-- Start --

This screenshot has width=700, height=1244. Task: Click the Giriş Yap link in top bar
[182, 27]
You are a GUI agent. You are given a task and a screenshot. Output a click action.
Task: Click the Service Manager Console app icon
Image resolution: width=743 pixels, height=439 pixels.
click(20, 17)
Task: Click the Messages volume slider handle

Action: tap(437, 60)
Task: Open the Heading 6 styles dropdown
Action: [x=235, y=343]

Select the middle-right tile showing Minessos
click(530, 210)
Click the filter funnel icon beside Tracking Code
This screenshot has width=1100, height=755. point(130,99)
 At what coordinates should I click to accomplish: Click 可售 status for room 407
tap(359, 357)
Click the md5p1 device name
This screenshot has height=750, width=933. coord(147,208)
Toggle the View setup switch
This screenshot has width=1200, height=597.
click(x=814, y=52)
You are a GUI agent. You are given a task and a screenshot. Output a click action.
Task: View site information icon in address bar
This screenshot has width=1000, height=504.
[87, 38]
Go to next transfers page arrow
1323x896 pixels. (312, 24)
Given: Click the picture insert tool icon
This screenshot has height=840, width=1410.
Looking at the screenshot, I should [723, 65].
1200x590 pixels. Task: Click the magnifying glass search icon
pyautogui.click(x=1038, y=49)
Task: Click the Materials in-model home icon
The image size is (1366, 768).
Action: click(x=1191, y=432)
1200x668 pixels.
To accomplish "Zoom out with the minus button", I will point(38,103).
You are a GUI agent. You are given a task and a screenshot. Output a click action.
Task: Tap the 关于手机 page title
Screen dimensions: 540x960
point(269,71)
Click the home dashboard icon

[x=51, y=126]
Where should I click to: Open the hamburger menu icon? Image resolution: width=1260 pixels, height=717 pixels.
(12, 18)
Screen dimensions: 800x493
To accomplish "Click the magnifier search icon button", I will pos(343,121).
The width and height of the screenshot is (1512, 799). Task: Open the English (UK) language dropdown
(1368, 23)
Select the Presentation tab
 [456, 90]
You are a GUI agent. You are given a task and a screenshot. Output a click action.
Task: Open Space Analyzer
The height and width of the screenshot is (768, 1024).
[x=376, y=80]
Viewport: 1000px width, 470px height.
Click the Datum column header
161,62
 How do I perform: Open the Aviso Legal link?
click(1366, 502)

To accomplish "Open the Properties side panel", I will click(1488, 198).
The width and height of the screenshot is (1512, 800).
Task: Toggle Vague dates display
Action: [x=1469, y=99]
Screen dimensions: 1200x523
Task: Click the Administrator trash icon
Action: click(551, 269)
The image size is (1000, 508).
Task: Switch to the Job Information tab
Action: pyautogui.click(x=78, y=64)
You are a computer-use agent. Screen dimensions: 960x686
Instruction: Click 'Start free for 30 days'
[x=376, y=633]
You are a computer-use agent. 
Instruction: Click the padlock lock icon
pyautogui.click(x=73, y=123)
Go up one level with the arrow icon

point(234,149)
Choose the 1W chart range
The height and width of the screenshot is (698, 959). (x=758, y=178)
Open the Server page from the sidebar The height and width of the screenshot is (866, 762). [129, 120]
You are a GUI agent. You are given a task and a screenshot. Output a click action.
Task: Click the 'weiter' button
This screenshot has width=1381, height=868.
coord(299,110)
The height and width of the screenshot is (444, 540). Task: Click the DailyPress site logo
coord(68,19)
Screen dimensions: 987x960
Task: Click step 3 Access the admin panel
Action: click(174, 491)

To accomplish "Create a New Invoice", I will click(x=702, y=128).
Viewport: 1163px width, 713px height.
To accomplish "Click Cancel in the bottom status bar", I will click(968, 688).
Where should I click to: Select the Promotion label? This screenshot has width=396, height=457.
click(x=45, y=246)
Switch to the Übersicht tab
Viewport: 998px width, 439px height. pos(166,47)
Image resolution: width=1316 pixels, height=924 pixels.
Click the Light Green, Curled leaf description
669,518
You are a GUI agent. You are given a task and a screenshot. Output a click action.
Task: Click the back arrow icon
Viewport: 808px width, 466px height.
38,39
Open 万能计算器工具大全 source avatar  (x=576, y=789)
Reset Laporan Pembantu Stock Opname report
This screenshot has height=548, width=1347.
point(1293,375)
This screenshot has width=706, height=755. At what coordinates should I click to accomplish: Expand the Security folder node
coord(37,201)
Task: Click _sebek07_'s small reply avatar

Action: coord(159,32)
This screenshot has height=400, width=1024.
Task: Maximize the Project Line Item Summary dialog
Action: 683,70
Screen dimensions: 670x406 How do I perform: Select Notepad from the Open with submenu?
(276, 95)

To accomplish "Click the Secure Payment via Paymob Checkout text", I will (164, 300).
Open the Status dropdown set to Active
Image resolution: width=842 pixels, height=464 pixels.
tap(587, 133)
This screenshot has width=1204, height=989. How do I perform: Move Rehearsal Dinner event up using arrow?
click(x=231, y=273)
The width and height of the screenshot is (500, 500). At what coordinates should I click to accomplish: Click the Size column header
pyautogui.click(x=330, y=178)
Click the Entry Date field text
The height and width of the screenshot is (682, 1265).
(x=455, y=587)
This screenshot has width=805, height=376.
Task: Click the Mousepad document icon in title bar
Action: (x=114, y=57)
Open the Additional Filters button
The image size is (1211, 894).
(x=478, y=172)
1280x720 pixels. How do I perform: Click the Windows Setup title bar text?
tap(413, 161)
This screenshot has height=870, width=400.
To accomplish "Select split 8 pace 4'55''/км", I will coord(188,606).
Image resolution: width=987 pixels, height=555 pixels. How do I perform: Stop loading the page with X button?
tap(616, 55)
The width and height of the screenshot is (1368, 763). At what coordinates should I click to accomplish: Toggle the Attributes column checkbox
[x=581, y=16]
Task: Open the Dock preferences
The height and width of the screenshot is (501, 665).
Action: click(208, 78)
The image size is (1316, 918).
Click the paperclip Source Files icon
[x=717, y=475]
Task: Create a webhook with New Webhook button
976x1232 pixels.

-- End --

_Job_:
Please quote the listing above word for word, everything from the line containing "Select the Presentation tab" down to the line containing "click(x=45, y=246)", both of those lines included.

_Response to this exercise_:
Select the Presentation tab
 [456, 90]
You are a GUI agent. You are given a task and a screenshot. Output a click action.
Task: Open Space Analyzer
The height and width of the screenshot is (768, 1024).
[x=376, y=80]
Viewport: 1000px width, 470px height.
Click the Datum column header
161,62
 How do I perform: Open the Aviso Legal link?
click(1366, 502)

To accomplish "Open the Properties side panel", I will click(1488, 198).
The width and height of the screenshot is (1512, 800).
Task: Toggle Vague dates display
Action: [x=1469, y=99]
Screen dimensions: 1200x523
Task: Click the Administrator trash icon
Action: click(551, 269)
The image size is (1000, 508).
Task: Switch to the Job Information tab
Action: pyautogui.click(x=78, y=64)
You are a computer-use agent. Screen dimensions: 960x686
Instruction: Click 'Start free for 30 days'
[x=376, y=633]
You are a computer-use agent. 
Instruction: Click the padlock lock icon
pyautogui.click(x=73, y=123)
Go up one level with the arrow icon

point(234,149)
Choose the 1W chart range
The height and width of the screenshot is (698, 959). (x=758, y=178)
Open the Server page from the sidebar The height and width of the screenshot is (866, 762). [129, 120]
You are a GUI agent. You are given a task and a screenshot. Output a click action.
Task: Click the 'weiter' button
This screenshot has width=1381, height=868.
coord(299,110)
The height and width of the screenshot is (444, 540). Task: Click the DailyPress site logo
coord(68,19)
Screen dimensions: 987x960
Task: Click step 3 Access the admin panel
Action: click(174, 491)

To accomplish "Create a New Invoice", I will click(x=702, y=128).
Viewport: 1163px width, 713px height.
To accomplish "Click Cancel in the bottom status bar", I will click(968, 688).
Where should I click to: Select the Promotion label? This screenshot has width=396, height=457.
click(x=45, y=246)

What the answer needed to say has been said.